Union Planters In $523M Deal; Would Become No. 1 in Tenn.

Union Planters Corp. said Friday it has agreed to pay $523 million in stock to acquire a pesky Tennessee thrift competitor, Leader Financial Corp.

The stock deal would improve $11.3 billion-asset Union Planters' position in the Memphis market, where both institutions are based, and would make it the biggest banking company in the state.

Union Planters officials said the deal would bring its share of Memphis- area deposits to 26%, just one point shy of First Tennessee National Corp., now the state's largest bank.

The $3.1 billion-asset Leader, the parent of Leader Federal Bank for Savings, is selling for 13 times its 1995 earnings and two times its book value - a healthy premium for a thrift company. The deal is expected to close in October.

Chairman and chief executive Benjamin W. Rawlins Jr. said Union Planters expects to reduce Leader's pretax operating expenses by about $23 million by yearend 1997. The bank plans to close 20 branches, mostly in the Memphis area, and cut an undetermined number of the combined companies' 5,500 jobs.

Mr. Rawlins said he expects to reduce the work force through attrition, which runs about 20% a year. He said Union Planters currently has 140 openings that would not be filled.

About half of the cost cuts would come from branch closings. Mr. Rawlins said he also expects to get "meaningful savings" in data processing and mortgage servicing.

Mr. Rawlins said the main impetus for the acquisition is to gain parity with First Tennessee in Memphis, where Union Planters has a third of its assets. Mr. Rawlins said the acquisition would be accretive to earnings by the first quarter of 1997.

He also said the combined company would be the No. 1 mortgage originator in Memphis.
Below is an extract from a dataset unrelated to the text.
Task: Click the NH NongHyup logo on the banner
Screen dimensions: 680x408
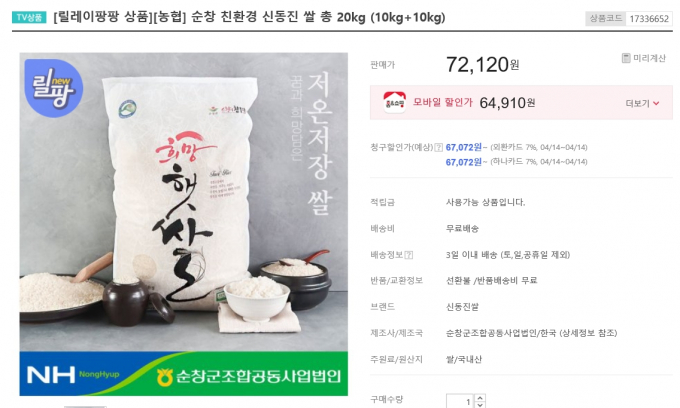Action: [x=73, y=374]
Leader's chairman and chief executive, Edgar Bailey, 69, plans to retire in 1998, but would be vice chairman of the combined company until then. The thrift's president, Ronald Stimpson, would become senior executive vice president and administrative officer, ranking third in the hierarchy behind Mr. Rawlins and Jack Moore, Union Planters' president and chief operating officer.

Kay C. Lister, an analyst with Keefe, Bruyette & Woods Inc., said she was surprised by the timing of the deal, but not by Leader's being bought out. "It's a good deal," she said. "It's a fair price for Leader, a very well-run company."
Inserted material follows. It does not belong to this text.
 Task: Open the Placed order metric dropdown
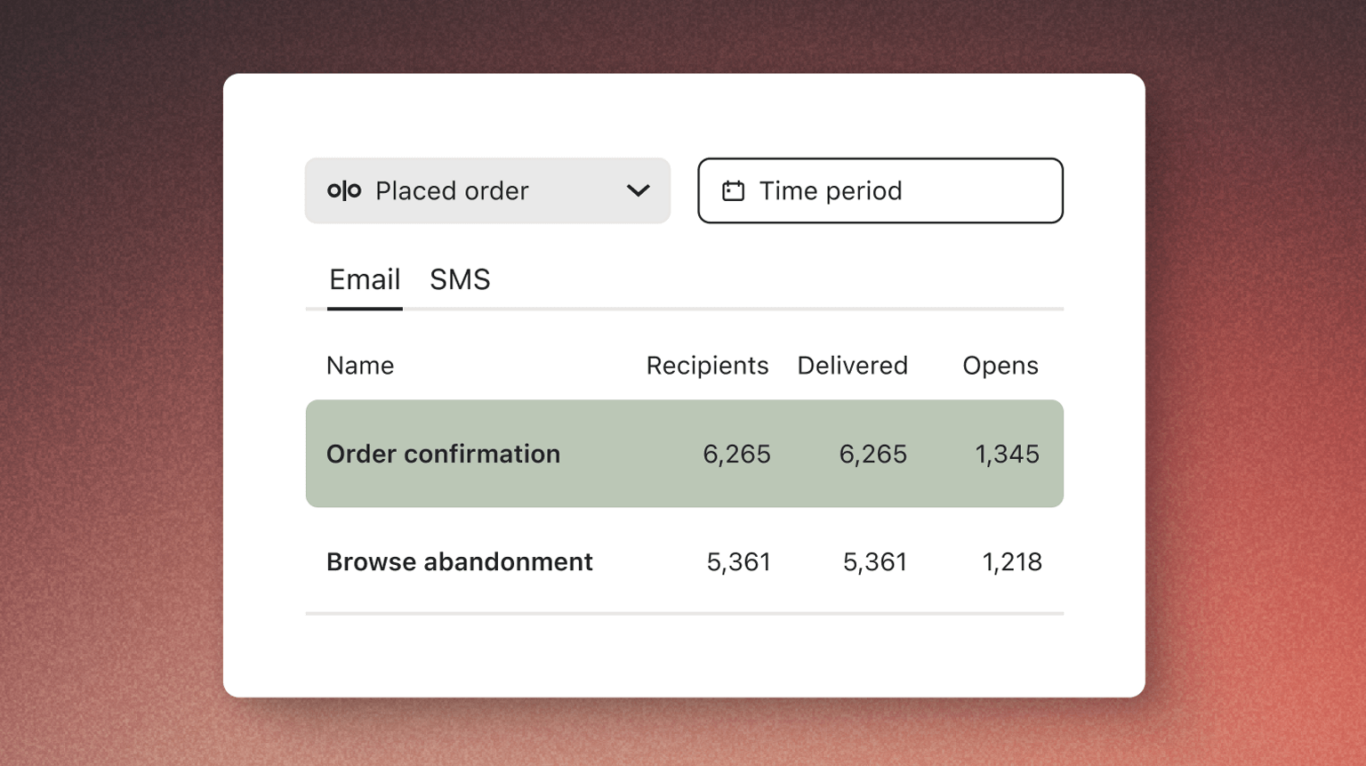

Both Memphis and Nashville are attractive banking markets where few out- of-state banks have entered, Ms. Lister said. In Memphis, only NationsBank Corp. of Charlotte, N.C., and Boatmen's Bancshares of St. Louis are present, with a combined deposit share of 7%.

Union Planters has been an active acquirer, expanding in Alabama, Arkansas, Kentucky, Louisiana, Mississippi, and Missouri. Its last acquisition, of $980 million-asset Capital Bancorp. of Cape Girardeau, Mo., was completed Dec. 31.

But the Tennessee company could be a takeover candidate itself. Analysts have predicted for the past couple of years that Union Planters, Leader, and First Tennessee would eventually be swallowed up.

Mr. Rawlins refused to answer questions about the bank's continued independence. "We work for the shareholders," he said. "As a team we will continue to enhance Union Planters' leadership role in the national financial arena."